I have prepared some small codes to reproduce that. Suppose you have this linear regression:

```
import torch
import numpy as np
class NeuralNetwork(torch.nn.Module):
def __init__(self, input_size, output_size):
super(NeuralNetwork, self).__init__()
self.linear1 = torch.nn.Linear(input_size, 10)
self.linear2 = torch.nn.Linear(10, output_size)
def forward(self, X):
outputs = self.linear1(X)
outputs = self.linear2(outputs)
return outputs
# Data
x = np.random.rand(10, 1)
y = np.random.rand(10, 1)
x = torch.tensor(x, dtype=torch.float)
y = torch.tensor(y, dtype=torch.float)
# Model stuff
model = NeuralNetwork(1, 1)
optimizer = torch.optim.Adam(model.parameters(), lr=1e-6)
# Training
for epoch in range(10000):
optimizer.zero_grad()
outputs = model(x)
criterion = torch.nn.MSELoss()
loss = criterion(outputs, y)
loss.backward()
optimizer.step()
print(epoch, loss.item())
```

Using dask, I can do distributed training if I modify that code this way:

```
import numpy as np
import dask
from dask.distributed import Client, LocalCluster
def get_chunks(sequence, chunk_size, svm=True):
"""A function that yields a list in chunks"""
res = []
if svm is False and isinstance(sequence, dict):
sequence = sequence.items()
for item in sequence:
res.append(item)
if len(res) >= chunk_size:
yield res
res = []
if res:
yield res # yield the last, incomplete, portion
def train_batches(index, chunk, targets, model):
outputs = model(chunk)
criterion = torch.nn.MSELoss()
loss = criterion(outputs, targets[index])
loss.backward()
gradients = []
for param in model.parameters():
gradients.append(param.grad.detach().numpy())
return outputs, loss, gradients
class NeuralNetwork(torch.nn.Module):
def __init__(self, input_size, output_size):
super(NeuralNetwork, self).__init__()
self.linear1 = torch.nn.Linear(input_size, 10)
self.linear2 = torch.nn.Linear(10, output_size)
def forward(self, X):
outputs = self.linear1(X)
outputs = self.linear2(outputs)
return outputs
if __name__ == '__main__':
cluster = LocalCluster(n_workers=4, threads_per_worker=2)
client = Client(cluster)
# Data
x = np.random.rand(10, 1)
y = np.random.rand(10, 1)
x = list(get_chunks(x, 5, svm=False))
y = list(get_chunks(y, 5, svm=False))
x = torch.tensor(x, dtype=torch.float)
y = torch.tensor(y, dtype=torch.float)
# Model stuff
model = NeuralNetwork(1, 1)
optimizer = torch.optim.Adam(model.parameters(), lr=1e-6)
# Training
for epoch in range(10000):
optimizer.zero_grad()
accumulation = []
for index, chunk in enumerate(x):
accumulation.append(client.submit(train_batches, *(index, chunk, y,
model)))
dask.distributed.wait(accumulation)
accumulation = client.gather(accumulation)
losses = []
outputs = []
grads = []
for index, chunk in enumerate(accumulation):
outputs = chunk[0]
loss = chunk[1]
losses.append(loss)
grad = np.array(chunk[2])
grads.append(grad)
grads = sum(grads)
for index, param in enumerate(model.parameters()):
param.grad = torch.tensor(grads[index])
loss = sum(losses)
optimizer.step()
print(epoch, loss)
```

This works because one can see how the loss function is decreasing with each epoch.

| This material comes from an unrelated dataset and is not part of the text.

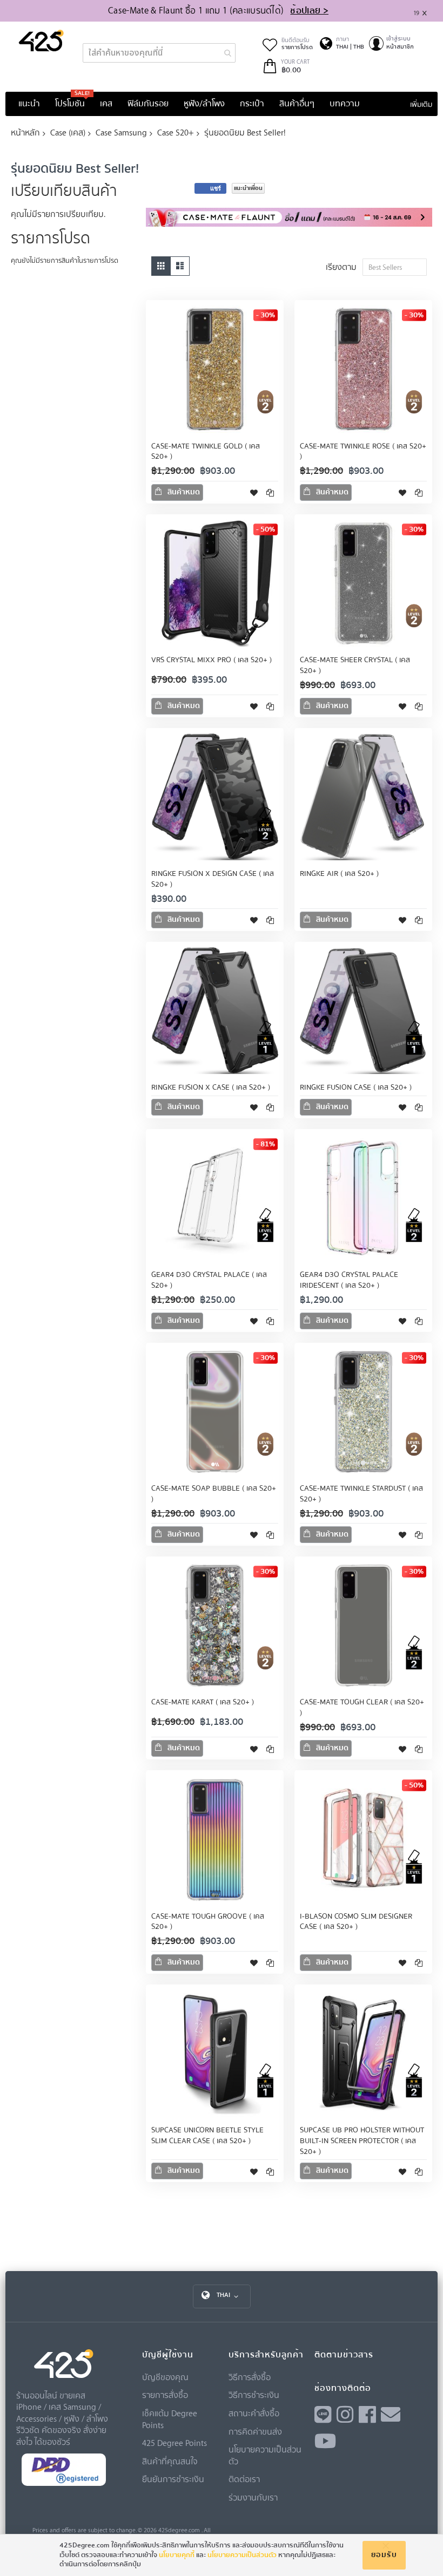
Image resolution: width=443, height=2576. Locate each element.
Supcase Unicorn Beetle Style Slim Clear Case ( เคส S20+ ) (207, 2135)
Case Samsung (121, 132)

If I go deeper and add a `client.submit()`

inside `forward()`

:

```
def forward(self, X):
client = dask.distributed.get_client()
outputs = self.linear1(X)
outputs = client.submit(self.linear2, outputs)
dask.distributed.wait(outputs)
outputs = client.gather(outputs)
return outputs
```

Then Pytorch does not create the gradients even though the outputs are computed correctly:

```
result[0] = yield future
File "/home/muammar/.local/lib/python3.7/site-packages/tornado/gen.py", line 729, in run
value = future.result()
File "/home/muammar/.local/lib/python3.7/site-packages/tornado/gen.py", line 736, in run
yielded = self.gen.throw(*exc_info) # type: ignore
File "/home/muammar/.local/lib/python3.7/site-packages/distributed-1.26.0+17.gd9143a0e-py3.7.egg/distributed/client.py", line 1497, in _gather
traceback)
File "/usr/lib/python3/dist-packages/six.py", line 692, in reraise
raise value.with_traceback(tb)
File "train.py", line 31, in train_batches
gradients.append(param.grad.detach().numpy())
AttributeError: 'NoneType' object has no attribute 'detach'
```

For this toy example, doing this is useless. However for the dictionary in the `forward()`

I showed in the first post this would be faster (I would expect). What do you think about this? Do you have any idea why is that failing?